Pelo menos no início, a questão financeira não era um grande empecilho. O marido de Moreira e pai de Lipe conseguiu passar num concurso público, garantindo o sustento da família e a manutenção dos tratamentos. Isso até cerca de um ano atrás, quando ele entrou com um pedido de divórcio.
Hoje, além de contar com o auxílio de “mainha”, que constitui sua única rede de apoio, e do Benefício de Prestação Continuada (BPC) — política do governo federal que oferece um salário mínimo a idosos e pessoas com deficiência —, Moreira conta que precisou acionar a Justiça para que o ex-marido pagasse a pensão.
É muito difícil dar conta de tantas despesas. Meu emocional está acabado
Devido à falta de um acompanhante especializado para atender Lipe, direito garantido por lei, ela também vem exercendo esse papel diariamente há quase dois anos na escola onde a criança, hoje com cinco, estuda. Essa demanda diária, unida à necessidade de levá-lo com frequência à terapia, faz com que Moreira viva cansada, sem tempo para procurar trabalho ou ter uma vida social.
“Minha vida está paralisada. Mainha tem 75 anos. Por conta da idade dela, evito pedir ajuda. Estou sempre me colocando em segundo, terceiro, quarto plano. Eu não consigo ir num shopping, num bar, num show, nem sair para resolver alguma coisa, porque não tenho com quem deixar meu filho”, desabafa.
“E é muito difícil dar conta de tantas despesas. Meu emocional está acabado. É muita solidão e estresse ter que lidar com tanta coisa, tomar tantas decisões sozinhas. É uma luta constante.”
Abandono
A participação no BBB 24 da modelo e confeiteira Fernanda Bande, mãe de uma criança autista, acendeu uma discussão nacional sobre os desafios enfrentados pelas mães atípicas no Brasil, da questão do trabalho ao abandono paterno. Mas as dificuldades que elas enfrentam vêm de muito tempo.
A situação vivida por Mila Moreira e o filho integra um quadro tristemente comum no país. Apesar da falta de dados atualizados sobre o tema, um estudo de 2012 do Instituto Baresi, voltado ao atendimento de pessoas com doenças raras e deficiência, indica que 78% dos pais acabam abandonando a família algum tempo depois que o o filho recebe o diagnóstico.
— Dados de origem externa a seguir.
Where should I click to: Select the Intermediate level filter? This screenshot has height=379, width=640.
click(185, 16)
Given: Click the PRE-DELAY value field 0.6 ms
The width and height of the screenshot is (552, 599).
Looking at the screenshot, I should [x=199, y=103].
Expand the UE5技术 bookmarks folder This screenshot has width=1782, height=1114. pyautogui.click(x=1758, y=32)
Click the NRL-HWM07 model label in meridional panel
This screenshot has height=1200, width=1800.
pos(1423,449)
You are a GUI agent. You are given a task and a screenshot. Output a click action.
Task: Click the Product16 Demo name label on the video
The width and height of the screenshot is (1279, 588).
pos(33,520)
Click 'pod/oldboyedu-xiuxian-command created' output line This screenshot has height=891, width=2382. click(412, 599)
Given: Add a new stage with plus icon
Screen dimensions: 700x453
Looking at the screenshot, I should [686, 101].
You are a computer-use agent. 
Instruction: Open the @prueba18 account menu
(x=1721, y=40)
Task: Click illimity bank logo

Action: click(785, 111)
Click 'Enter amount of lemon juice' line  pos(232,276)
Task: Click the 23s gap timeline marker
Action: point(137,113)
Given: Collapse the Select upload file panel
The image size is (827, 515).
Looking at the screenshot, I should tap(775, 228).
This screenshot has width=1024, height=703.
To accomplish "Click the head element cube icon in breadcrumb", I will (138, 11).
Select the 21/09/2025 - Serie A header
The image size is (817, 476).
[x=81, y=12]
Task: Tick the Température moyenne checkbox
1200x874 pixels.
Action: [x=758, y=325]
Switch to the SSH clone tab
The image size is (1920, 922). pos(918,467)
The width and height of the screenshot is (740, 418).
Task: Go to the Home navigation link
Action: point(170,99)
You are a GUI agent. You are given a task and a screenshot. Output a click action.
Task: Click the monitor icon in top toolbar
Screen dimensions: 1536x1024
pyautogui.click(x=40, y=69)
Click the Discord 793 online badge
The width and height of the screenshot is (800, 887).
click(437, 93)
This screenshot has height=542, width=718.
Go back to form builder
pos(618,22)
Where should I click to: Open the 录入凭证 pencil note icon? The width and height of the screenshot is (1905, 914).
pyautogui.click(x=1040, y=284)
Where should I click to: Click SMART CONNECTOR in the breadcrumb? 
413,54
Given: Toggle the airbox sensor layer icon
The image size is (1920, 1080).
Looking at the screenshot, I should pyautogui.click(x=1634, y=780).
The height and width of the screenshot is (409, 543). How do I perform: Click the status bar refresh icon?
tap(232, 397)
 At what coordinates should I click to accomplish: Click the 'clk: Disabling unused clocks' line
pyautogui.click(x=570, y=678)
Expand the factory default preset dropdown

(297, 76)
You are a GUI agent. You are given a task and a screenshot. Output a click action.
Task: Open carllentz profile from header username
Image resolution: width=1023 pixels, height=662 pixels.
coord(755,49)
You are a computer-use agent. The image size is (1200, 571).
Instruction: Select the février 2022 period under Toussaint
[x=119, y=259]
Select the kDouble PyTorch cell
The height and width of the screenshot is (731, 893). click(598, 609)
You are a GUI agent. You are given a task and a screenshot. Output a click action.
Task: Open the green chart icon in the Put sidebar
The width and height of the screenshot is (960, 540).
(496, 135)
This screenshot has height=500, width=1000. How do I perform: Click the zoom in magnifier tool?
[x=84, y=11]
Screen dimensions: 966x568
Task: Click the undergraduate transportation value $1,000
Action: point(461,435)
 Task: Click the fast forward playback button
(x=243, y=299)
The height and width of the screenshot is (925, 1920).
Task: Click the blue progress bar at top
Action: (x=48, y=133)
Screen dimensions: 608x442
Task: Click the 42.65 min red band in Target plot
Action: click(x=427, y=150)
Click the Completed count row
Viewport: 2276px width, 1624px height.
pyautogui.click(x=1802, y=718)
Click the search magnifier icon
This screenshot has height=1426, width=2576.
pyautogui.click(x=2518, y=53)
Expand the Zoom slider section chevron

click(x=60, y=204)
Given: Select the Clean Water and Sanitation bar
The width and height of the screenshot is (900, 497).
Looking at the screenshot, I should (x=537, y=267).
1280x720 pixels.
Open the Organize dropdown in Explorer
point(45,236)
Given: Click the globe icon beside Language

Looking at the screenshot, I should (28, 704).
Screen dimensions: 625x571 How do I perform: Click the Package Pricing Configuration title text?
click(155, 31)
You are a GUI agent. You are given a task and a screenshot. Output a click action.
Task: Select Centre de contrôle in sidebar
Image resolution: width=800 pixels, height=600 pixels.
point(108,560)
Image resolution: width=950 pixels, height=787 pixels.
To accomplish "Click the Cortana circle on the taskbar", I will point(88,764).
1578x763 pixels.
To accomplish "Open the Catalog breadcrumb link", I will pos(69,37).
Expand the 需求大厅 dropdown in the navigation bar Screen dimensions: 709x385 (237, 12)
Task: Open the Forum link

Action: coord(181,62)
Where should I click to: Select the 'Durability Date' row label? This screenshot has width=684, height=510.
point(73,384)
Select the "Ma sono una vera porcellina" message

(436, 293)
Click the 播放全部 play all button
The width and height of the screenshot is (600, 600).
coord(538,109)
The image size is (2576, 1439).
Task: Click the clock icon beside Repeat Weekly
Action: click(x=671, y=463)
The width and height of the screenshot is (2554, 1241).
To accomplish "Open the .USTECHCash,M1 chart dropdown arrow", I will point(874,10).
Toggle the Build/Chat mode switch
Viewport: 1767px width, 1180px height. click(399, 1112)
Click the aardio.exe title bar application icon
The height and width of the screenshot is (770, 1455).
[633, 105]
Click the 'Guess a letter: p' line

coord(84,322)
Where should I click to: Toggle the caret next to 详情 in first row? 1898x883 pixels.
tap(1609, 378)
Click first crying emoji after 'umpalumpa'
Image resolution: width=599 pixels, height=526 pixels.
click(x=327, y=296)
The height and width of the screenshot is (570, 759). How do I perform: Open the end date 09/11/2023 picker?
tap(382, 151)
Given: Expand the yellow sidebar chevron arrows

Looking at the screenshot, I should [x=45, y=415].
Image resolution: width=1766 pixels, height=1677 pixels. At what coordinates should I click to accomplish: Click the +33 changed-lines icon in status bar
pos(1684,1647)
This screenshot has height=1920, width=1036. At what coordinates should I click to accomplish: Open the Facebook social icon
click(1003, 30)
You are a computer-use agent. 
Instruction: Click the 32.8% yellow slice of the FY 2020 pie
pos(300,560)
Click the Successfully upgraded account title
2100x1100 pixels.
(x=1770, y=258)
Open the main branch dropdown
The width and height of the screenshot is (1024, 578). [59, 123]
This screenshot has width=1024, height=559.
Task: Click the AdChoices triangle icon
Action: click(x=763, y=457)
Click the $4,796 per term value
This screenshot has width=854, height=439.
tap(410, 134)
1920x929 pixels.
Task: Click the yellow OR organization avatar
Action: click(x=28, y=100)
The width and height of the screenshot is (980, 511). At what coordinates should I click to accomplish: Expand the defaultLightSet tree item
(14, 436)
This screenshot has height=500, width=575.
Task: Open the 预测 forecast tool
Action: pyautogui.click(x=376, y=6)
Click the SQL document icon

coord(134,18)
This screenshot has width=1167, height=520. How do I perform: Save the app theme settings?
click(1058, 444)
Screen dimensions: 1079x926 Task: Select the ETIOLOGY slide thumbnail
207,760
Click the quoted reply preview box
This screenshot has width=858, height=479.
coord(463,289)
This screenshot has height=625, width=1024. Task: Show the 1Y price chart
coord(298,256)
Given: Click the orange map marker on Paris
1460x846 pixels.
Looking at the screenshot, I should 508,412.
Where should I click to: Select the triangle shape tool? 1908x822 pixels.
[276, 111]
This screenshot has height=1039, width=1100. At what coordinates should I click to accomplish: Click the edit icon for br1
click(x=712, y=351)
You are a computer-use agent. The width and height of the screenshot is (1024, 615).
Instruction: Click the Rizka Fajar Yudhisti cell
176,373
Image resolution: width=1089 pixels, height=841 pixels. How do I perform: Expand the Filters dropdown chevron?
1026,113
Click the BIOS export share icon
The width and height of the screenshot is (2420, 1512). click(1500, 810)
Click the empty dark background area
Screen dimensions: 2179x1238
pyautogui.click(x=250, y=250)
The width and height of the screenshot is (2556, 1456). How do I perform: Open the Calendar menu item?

“Essas mulheres ficam sozinhas, sofrem ou um abandono efetivo ou um abandono emocional e financeiro”, frisa a consultora de diversidade Patrícia Salvatori, cuja filha sofre com a rara Síndrome de Prader Willi, com sintomas que podem incluir problemas de comportamento, deficiência intelectual e baixa estatura.
Essas mulheres ficam sozinhas, sofrem ou um abandono efetivo ou um abandono emocional e financeiro
“Geralmente, ou elas param de trabalhar para cuidar dos filhos ou acabam partindo para um empreendedorismo de necessidade. Sem preparo, aportes, conhecimento técnico, contatos, nada, vão literalmente vender o almoço para pagar a janta”, afirma ainda a consultora.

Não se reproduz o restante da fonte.